もはやここまで来ると特殊能力と言ってもいいだろう。結局そのときは、彼が友人たちと合流することはなかった。
またあるとき。
どうにかしていつも家には帰ってくるものの、彼が行方不明になっている間は心配でおちおち遊んでもいられないということで友人一同は彼の家に集まった。
銘々テレビゲームをしたり、漫画を読みふけったりするなか、気を利かせた彼が冷たいものでも出そうかと言うので、皆素直に彼の心遣いを喜んだ。
だがこれがよくなかった。彼は部屋を出たまま、それから小一時間は帰ってこなかったのである。しかし、そこは友人たちもさるもの。「もしや」と思い、トイレに行ったついでに家中を探し回るが彼の姿はない。言っても一般のご家庭である。
部屋の数など、それこそ数えるほどしかない。「自分ちで迷子か」「これはいよいよ末期だ」などと友人たちが口々にもらしていると、唐突に部屋のドアが開いて彼が姿を現した。

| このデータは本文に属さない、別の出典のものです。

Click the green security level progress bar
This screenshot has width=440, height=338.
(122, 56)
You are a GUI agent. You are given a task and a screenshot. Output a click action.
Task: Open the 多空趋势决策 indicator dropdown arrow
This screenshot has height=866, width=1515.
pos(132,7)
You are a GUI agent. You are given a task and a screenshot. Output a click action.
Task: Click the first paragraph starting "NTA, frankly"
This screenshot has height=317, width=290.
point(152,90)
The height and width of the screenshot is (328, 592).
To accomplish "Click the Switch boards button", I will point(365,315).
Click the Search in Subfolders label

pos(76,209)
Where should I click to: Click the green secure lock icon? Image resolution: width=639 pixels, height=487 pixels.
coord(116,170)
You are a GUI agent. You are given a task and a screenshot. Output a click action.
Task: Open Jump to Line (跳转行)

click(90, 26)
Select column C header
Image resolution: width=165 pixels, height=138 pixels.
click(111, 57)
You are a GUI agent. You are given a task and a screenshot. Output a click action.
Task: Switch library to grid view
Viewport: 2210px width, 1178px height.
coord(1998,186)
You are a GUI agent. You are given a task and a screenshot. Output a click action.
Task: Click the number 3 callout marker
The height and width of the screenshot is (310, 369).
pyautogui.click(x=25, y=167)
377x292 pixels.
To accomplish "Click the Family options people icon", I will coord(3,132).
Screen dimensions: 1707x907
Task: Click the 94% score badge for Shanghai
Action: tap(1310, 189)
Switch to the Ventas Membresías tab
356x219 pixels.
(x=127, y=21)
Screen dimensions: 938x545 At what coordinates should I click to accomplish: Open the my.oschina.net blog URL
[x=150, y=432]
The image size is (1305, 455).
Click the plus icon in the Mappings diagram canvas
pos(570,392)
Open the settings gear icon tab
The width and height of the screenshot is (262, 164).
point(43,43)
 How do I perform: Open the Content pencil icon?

手にはどういうわけだか、上部をカットされた青い椰子の実と、人数分のストローが握られていた。
「すまん。時間掛かった上に冷たくないけど飲んでくれ。ココナッツミルクだ」
さらりとそう言った彼の鼻先は、ちょっと日に焼けていた。訝しんだ友人らは、声をそろえて
「一体どこへ行ってきた?」と訊ねたが、彼は平然とした口調で「台所」だと答えた。だがそんな彼でもちょっと気に掛かることはあったらしく、
「そういえば冷蔵庫のドアを開けたら、なぜだか黒人のおっさんがいてな。このココナッツもそのおっさんにもらったんだ。言葉はようわからんかったが、陽気な男だった」
と口走った。
友人たちは呆れてものが言えなかった。
彼と付き合う上で、友人たちが注意にしなければならない項目がもうひとつある。
それがこの面白くも性質の悪い、ウソの数々だ。しかも彼が巧妙なのは、まるでさも自分が経験してきたかのようにのたまうこと。それにウソといっても色々あるが、彼のウソには悪意がないから、友人たちは皆、彼のウソを聞くことが好きだった。
概ね具体性を欠き、聞く側の想像力を刺激する彼のホラ話だったが、かつて一度だけ妙に凝った話をしてくれたことがある。それもまたなんとも呆れた内容だった。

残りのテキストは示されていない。